В попытках завершить собственный опус в серии «Мой ХХ век» (для «Вагриуса») читала, завидуя, много прекрасной мемуаристики: Юрий Нейман, Лидия Чуковская об Ахматовой, Юрий Олеша, Артур Миллер, Андрон Кончаловский, Майя Плисецкая, Василий Катанян, Софья Пилявская и другие. Сейчас на столе рукопись Юрия Любимова «Записки старого трепача» – кричащая исповедь художника, продиравшегося через катаклизмы нашей новейшей истории. А еще и элегантные извлечения из будущих книг Аллы Демидовой и Олега Табакова.
Нынче иду на авторский вечер Андрея Вознесенского в «Новой опере» Колобова и побуду в мире его поразительной поэзии последних лет.
А сегодня говорю с крупным кинокритиком по телефону, касаемся темы двух московских кинопремьер: «Хрусталев, машину!» Германа и «Молох» Сокурова.
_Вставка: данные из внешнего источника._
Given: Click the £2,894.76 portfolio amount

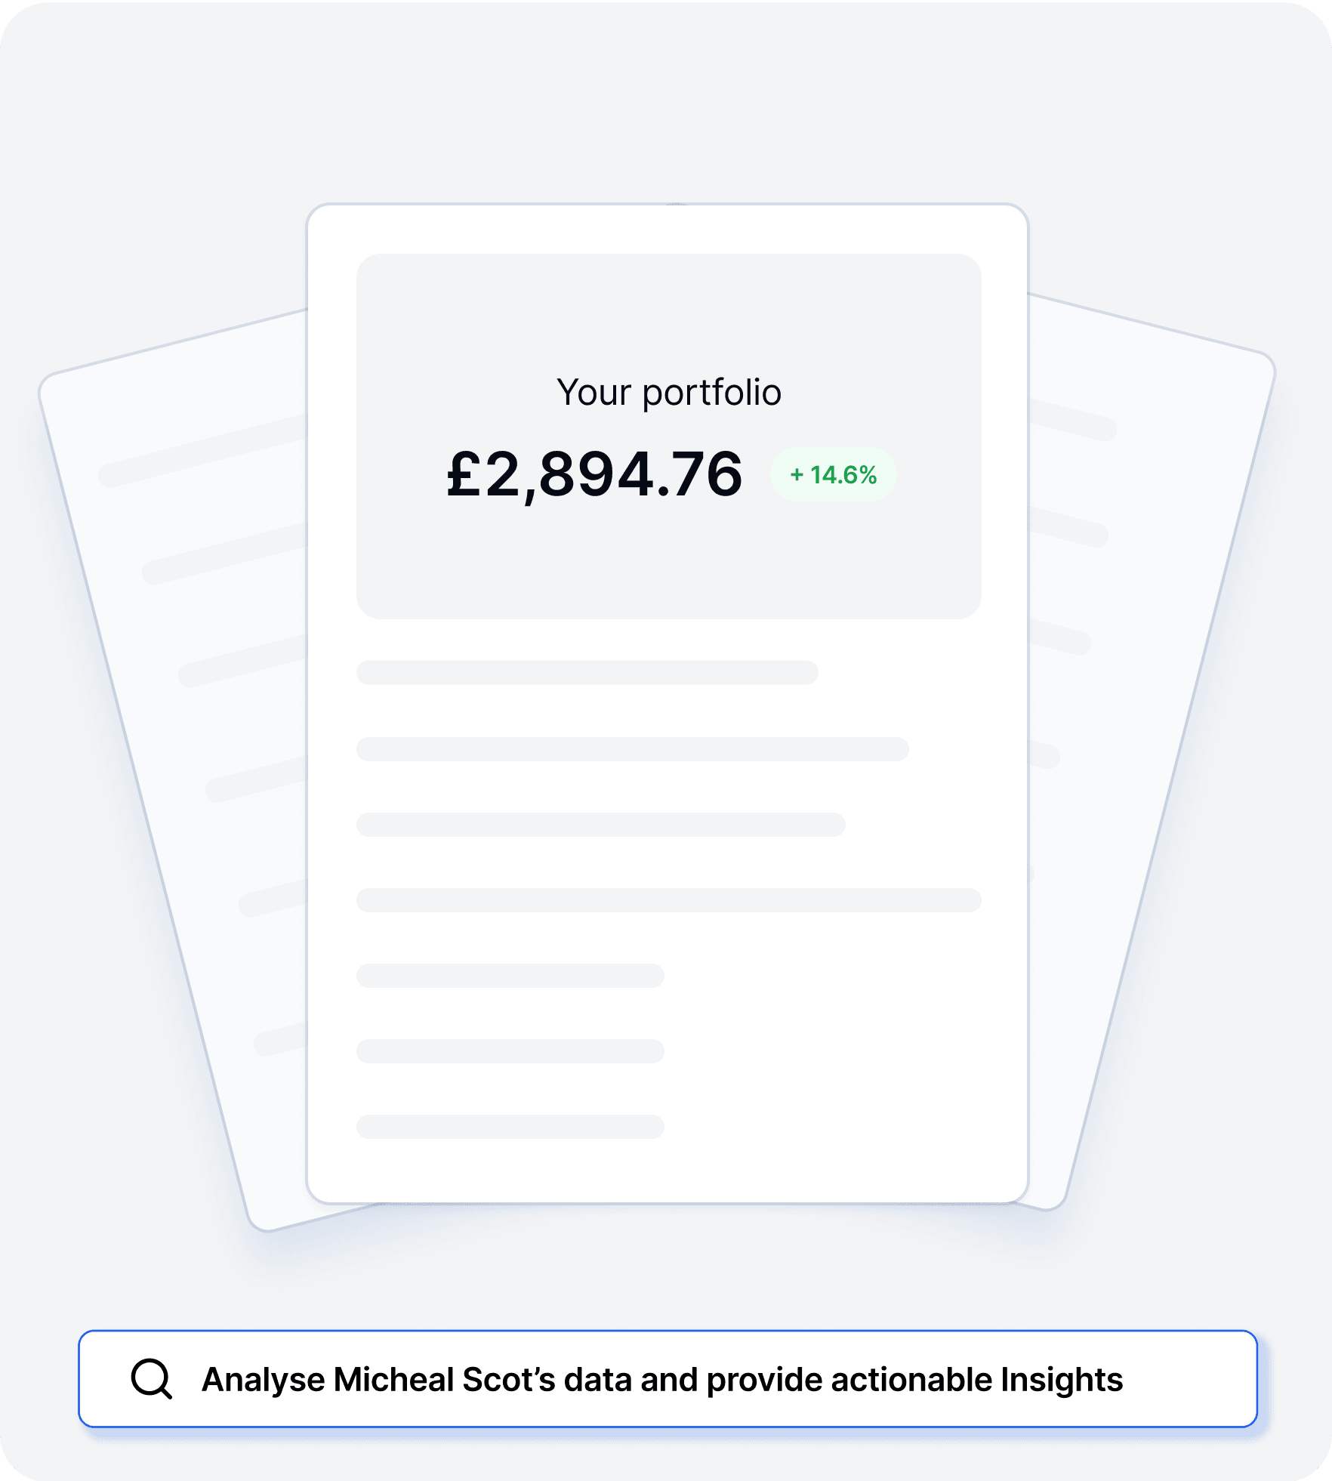Looking at the screenshot, I should [x=595, y=474].
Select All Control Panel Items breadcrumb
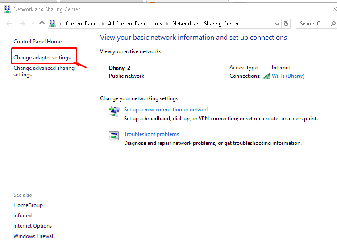The height and width of the screenshot is (246, 337). pyautogui.click(x=135, y=24)
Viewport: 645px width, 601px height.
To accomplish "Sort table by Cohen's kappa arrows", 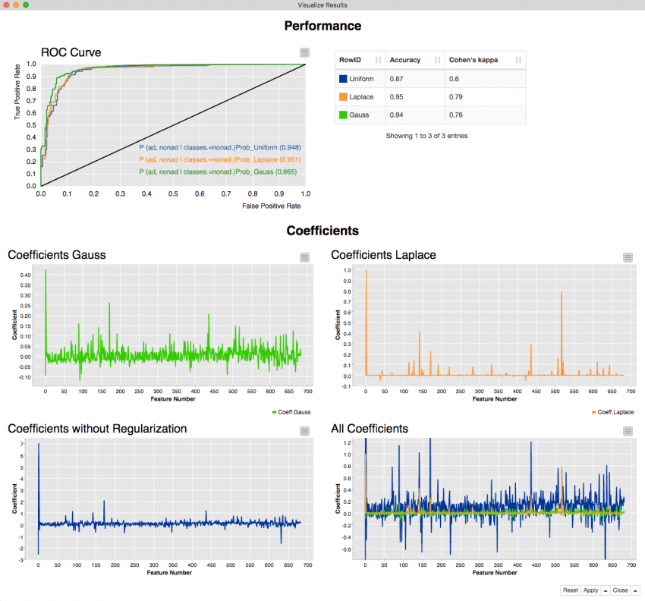I will click(x=518, y=60).
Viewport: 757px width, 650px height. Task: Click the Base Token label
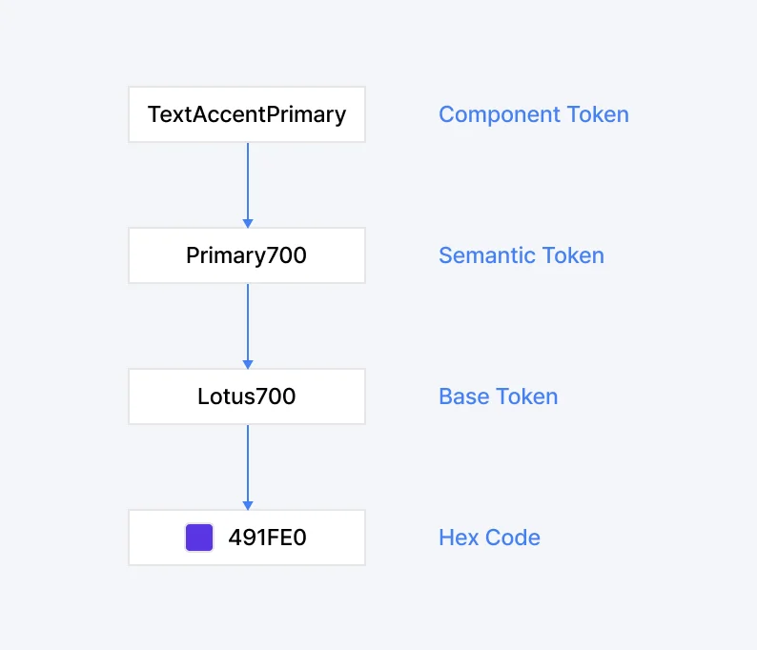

Еще попутно вклинивается то, что уже тоже на этой неделе вечер памяти актера Олега Борисова, который невольно пришлось мне вести в Центральном доме литераторов, в Большом зале, потому что Радзинский и Ерофеев[26] не пришли, и поэтому я, Хейфец и сын Олега Борисова Юрий Борисов, показавший замечательный документальный фильм, как бы заполняли собой сцену. Вечер прошел очень удачно. В Доме кино был 6-го числа вечер, который тоже, говорят, прошел замечательно. Он был выполнен в другом жанре, то было как бы подношение, музыкальный театральный венок, который сплели из воспоминаний и каких-то номеров артисты или режиссеры, которые ставили вместе с Борисовым. Но сквозь все эти вечера пришло осознание невосполнимости этого артиста, его масштаб, его резко отличная от всех других индивидуальность. Борисова сравнивают со Смоктуновским, как бесспорно гениальным актером.